I asked this question before but did not have any luck with an answer. It might be a student level question but I need to understand that with possibly some help. I am considering the hyperbolic equation of the form $$u_t+\frac{x}{T-t}u_x=0$$ and some initial data $u(x,0)=u_0(x)$. I would like to claim that this is a well posed problem in $\mathbb{L}^2$ on $[0,T]$. For that existence, uniqueness and stability needs to be established. So I have the following steps to achieve that.
Step 1: there is a change of variables I can employ as $z=x*(T-t)$. Then for $v(z(t,x),t)=u(x,t)$ I can find $$u_t=v_t+v_z(-x),\; u_x=v_z(T-t).$$Plug them into original equation I obtain an equivalent formulation to the original problem(up to a change of variables): $$v_t=0,\; v(z,0)=u_0(z/T,0).$$ The alternative formulation is clearly trivially has a unique solution for all $t\in [0,T]$, thus I claim the original problem does as well. Moreover, $u(x,T)=v(0,T)=u_0(0,0)$, so even though it initially looks like a not defined p.d.e. at that time it does have a solution.
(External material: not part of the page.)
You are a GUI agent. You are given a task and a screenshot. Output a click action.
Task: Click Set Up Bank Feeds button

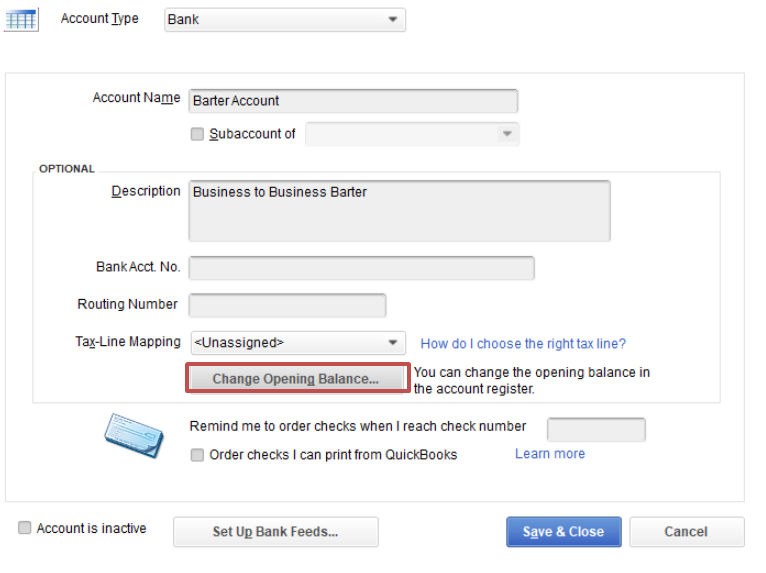[275, 532]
Step 2: show stability via energy methods. For an arbitrary hyperbolic equation $w_t-a(y)w_y=0, \; y \in [0,1]$: \begin{align*} \frac{d||w||^2}{dt}&=(w_t,w)+(w,w_t)=(a(y)w_y,w)+(w,a(y)w_y)\\ &=(a(y)w_y,w)-(w_y,a(y)w)-(w,a_y(y)w)+a(y)ww|^1_0\\ &\leq max_{y\in [0,1]}|a_y(y)|||w||^2+a(y)ww|^1_0 \end{align*} Thus, the energy estimate boils down to the bound of $a_y$ provided boundary conditions are bounded. I have to estimate the stability of the original equation for $u(x,t)$ and it is not equivalent to the stability of $v(z,t)$. But from the energy estimate above $a_x=\frac{1}{T-t}$ which is not bounded as $t \to T$. Does that imply that is not well posed or energy methods did not work? What are other approaches to prove stability here as I can explicitly find the solution, so it perfectly stable on $[0,T]$? In this case everything is solvable, but I am considering the general case where the trajectories do have this kind of asymptotic behavior.